Fancy water, fancy price tag. While most retail for $3 or $4, bottles at Stark Bar can range from $6 for a Berg from Canada to $30 for a bottle of Norwegian Voss to $44 for a bottle of Waiakea Hawaiian Volcanic water fresh from Mauna Loa. Mascha, who lives in Harlingen, Texas, recognizes that this epicurean experience goes far beyond hydration: "I go fishing all the time and bring 2 liters of my reverse-osmosis filtered water in the boat, but when I sit down in a fine restaurant, I want to be able to ask the sommelier to bring me the water menu."

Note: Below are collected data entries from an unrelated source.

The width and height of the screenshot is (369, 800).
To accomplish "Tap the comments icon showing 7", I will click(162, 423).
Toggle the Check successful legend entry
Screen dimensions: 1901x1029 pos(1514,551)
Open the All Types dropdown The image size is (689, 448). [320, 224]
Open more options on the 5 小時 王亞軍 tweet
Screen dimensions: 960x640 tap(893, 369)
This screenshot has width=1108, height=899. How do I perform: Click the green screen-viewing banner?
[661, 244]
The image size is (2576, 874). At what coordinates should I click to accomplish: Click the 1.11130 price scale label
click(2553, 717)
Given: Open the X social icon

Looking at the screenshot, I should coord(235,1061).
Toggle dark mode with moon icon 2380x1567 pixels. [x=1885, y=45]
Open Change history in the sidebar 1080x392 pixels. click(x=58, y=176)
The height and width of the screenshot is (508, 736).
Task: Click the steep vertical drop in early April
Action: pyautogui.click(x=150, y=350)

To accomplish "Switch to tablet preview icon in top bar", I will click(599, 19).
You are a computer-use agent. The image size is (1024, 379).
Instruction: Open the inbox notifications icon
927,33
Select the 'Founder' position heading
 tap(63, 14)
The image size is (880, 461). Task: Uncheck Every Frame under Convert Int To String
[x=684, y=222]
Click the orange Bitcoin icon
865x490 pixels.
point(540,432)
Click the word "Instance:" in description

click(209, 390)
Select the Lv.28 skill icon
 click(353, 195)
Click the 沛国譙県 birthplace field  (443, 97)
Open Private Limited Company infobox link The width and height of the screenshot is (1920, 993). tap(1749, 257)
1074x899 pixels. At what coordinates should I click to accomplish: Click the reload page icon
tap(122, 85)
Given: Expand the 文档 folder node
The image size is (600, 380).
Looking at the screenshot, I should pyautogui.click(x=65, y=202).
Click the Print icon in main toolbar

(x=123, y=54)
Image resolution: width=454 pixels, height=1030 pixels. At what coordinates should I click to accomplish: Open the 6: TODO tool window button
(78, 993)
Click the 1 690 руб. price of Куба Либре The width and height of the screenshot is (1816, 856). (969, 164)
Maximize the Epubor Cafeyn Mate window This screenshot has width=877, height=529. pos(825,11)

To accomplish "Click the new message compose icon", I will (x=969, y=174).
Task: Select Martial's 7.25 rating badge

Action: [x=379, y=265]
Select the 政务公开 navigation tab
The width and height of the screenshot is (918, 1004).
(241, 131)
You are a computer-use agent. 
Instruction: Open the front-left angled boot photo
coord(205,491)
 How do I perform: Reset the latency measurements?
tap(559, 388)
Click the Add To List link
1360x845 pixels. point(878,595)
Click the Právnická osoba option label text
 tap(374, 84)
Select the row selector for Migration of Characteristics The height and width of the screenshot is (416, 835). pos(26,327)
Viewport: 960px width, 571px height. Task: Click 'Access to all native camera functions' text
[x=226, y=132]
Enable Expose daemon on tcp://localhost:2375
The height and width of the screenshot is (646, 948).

When that happens all over the country, he said, he will consider his website, Finewaters.com, a success.

So what do our experts say about all the watery fuss? "If it gets people to drink the water they need," said nutritionist Nancy Clark, "it's fine."

Registered dietitian Elizabeth Somer said to save your money. "Some of those flavored waters are not much better than sugary sodas, and the vitamin and mineral-spiked waters have been repeatedly found to have no value. You're better off drinking a glass of clean water with lemon and using the money you save on a pair of running shoes."

Finally, there's IV rehydration. Suffering from a bad hangover? Food poisoning? Revive DTLA will send a doctor and nurse to your home, office or hotel room, equipped with a mobile IV unit to flush out all that bad stuff. Full disclosure: I tried it. After fulfilling my (self-imposed) assignment to drink a lot and go to bed really late, I sat on my couch the next morning as Dr. Darrah O'Connell and his nurse hooked me up to a liter of PlasmaLyte, an electrolyte fluid. Also in the IV bag was anti-nausea drug Zofran, vitamin B-12 and the anti-inflammatory Toradol. Mild stick (his nurse was very good) and a cool sensation as the fluid slowly dripped into my veins. I was curious about O'Connell's mention of regular clients. Who are they and how often does he see them? "Let's just say they like to party," he said tactfully, "and I see some of them twice a week."

After the vein flush, I took a nap as O'Connell suggested. When I woke up an hour later, I felt fantastic, clearheaded and rested. The feeling lasted two days.

Instinct tells you that you could achieve the same results by drinking lots of water. "Yes, that's true," said physiologist Lawrence E. Armstrong of the University of Connecticut, "but this is faster. It's what we use for heat exhaustion and severe dehydration. It hasn't been studied scientifically for hangover, but anecdotally, I've heard it works well. It's useful, but not practical for the average person."

So, a certain kind of crazy, maybe crazy rich as well. Bottom line, if you've got the money ($99 to $125 a pop), it can't hurt.